- Borough: Haringey
- County: Greater London
- Population: 9,238 (2021)
- Major settlements: Seven Sisters
- Area: 0.6195 km²

Current electoral ward
- Created: 1965
- Number of members: 2 (since 2022) 3 (2002 to 2022) 2 (1978 to 2002) 3 (1964 to 1978)
- Councillors: Ash Ahmed; Luisa Brands;

= Seven Sisters (Haringey ward) =

Electoral ward in London, England

Seven Sisters is an electoral ward in the London Borough of Haringey. The ward was first used in the 1964 elections and elects two councillors to Haringey London Borough Council.

== Geography ==
The ward is named after the area of Seven Sisters.

== Councillors ==

| Election | Councillor |  | Councillor |  | Councillor |  |
|---|---|---|---|---|---|---|
| 1964 |  | F. A. Knight (Lab) |  | D. Cunningham (Lab) |  | R. Parker (Lab) |
| 1968 |  | J. M. Scott (Con) |  | E. C. Perry (Con) |  | E. M. Donno (Con) |
| 1971 |  | F. A. Knight (Lab) |  | D. Cunningham (Lab) |  | L. H. Collis (Lab) |
| 1974 |  | F. A. Knight (Lab) |  | E. W. Day (Lab) |  | L. H. Collis (Lab) |

Following the 1978 revision of ward boundaries, this ward elected 2 councillors until 2002.

Source records:
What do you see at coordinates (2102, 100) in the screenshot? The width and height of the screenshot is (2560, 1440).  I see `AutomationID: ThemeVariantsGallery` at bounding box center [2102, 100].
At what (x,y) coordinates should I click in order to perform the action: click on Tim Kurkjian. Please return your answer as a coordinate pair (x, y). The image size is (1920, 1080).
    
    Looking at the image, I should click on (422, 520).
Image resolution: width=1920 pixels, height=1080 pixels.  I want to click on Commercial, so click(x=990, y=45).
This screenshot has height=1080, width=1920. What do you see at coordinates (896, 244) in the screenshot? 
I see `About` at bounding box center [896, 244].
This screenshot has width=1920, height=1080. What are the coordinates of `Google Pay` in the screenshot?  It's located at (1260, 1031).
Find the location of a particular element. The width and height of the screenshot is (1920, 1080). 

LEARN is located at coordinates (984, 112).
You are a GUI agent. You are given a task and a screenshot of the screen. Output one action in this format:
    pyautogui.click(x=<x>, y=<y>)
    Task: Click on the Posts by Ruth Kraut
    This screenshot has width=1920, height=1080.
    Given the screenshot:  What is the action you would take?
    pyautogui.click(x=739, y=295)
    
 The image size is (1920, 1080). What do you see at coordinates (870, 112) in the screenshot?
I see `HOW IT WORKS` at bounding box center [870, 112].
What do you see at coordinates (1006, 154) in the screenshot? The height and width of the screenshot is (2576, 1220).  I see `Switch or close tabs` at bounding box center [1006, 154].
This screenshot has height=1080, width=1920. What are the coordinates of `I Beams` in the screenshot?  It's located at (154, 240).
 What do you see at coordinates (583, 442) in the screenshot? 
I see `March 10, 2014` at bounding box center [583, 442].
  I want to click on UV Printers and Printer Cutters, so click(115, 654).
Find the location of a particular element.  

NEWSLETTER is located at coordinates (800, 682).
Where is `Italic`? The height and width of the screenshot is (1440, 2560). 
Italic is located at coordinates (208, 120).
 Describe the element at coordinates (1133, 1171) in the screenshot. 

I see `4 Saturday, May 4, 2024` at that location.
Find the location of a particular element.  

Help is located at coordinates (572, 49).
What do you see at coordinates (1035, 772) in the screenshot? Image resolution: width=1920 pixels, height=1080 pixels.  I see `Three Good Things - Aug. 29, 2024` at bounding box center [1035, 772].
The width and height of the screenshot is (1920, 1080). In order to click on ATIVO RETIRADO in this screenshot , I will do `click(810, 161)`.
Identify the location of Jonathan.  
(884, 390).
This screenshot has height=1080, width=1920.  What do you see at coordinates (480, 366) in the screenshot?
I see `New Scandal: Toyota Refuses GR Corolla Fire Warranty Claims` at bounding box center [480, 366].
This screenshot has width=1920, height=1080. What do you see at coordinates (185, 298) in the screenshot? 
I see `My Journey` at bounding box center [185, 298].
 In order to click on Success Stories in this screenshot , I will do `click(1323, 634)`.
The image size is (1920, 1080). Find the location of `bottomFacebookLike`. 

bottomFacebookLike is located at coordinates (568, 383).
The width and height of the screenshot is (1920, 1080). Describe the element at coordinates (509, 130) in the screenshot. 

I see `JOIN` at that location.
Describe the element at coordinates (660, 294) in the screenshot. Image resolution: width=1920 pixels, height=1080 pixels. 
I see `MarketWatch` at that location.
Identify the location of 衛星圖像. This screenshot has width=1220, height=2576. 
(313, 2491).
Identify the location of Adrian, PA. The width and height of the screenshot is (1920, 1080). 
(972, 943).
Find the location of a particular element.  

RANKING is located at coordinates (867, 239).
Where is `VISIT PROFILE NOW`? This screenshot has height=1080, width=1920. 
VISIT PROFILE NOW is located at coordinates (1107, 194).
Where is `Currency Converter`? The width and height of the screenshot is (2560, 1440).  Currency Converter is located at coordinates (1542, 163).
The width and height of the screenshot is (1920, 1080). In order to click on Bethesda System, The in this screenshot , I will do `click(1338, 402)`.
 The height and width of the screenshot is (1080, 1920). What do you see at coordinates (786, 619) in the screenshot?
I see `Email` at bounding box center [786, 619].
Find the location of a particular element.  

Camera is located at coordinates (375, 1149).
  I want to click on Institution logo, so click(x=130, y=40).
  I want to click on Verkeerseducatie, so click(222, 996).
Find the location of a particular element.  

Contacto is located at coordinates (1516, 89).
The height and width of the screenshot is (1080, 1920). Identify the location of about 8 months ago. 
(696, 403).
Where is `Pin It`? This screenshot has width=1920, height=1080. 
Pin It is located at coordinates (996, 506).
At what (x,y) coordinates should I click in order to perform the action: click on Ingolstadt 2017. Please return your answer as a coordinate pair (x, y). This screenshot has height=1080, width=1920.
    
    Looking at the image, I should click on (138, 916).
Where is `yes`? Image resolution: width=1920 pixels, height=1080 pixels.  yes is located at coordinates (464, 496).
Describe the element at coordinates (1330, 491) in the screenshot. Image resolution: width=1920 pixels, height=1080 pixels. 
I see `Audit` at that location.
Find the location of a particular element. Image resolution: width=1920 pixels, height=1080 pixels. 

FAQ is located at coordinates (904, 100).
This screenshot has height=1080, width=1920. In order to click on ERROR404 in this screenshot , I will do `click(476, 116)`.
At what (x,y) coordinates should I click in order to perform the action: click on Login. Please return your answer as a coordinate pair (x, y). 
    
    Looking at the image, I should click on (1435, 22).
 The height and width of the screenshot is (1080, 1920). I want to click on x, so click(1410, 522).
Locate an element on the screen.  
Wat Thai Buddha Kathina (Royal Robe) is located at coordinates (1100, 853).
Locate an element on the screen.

* SHORT PROBLEM A: Print the stretch of the ward article from "Seven Sisters is" through "London Borough Council.".
* SHORT PROBLEM B: For each statement, say yes or no according to the ward article, and quote the deciding words. (i) The ward is named after the area of Seven Sisters. (ii) F. A. Knight was among the councillors elected in 1968. (iii) The population figure given for 2021 is 9,238.
Work only from the ward article.

* EXERCISE ANSWER A:
Seven Sisters is an electoral ward in the London Borough of Haringey. The ward was first used in the 1964 elections and elects two councillors to Haringey London Borough Council.

* EXERCISE ANSWER B:
(i) Yes: "The ward is named after the area of Seven Sisters."
(ii) No: the 1968 councillors are "J. M. Scott (Con)", "E. C. Perry (Con)" and "E. M. Donno (Con)".
(iii) Yes: "Population: 9,238 (2021)"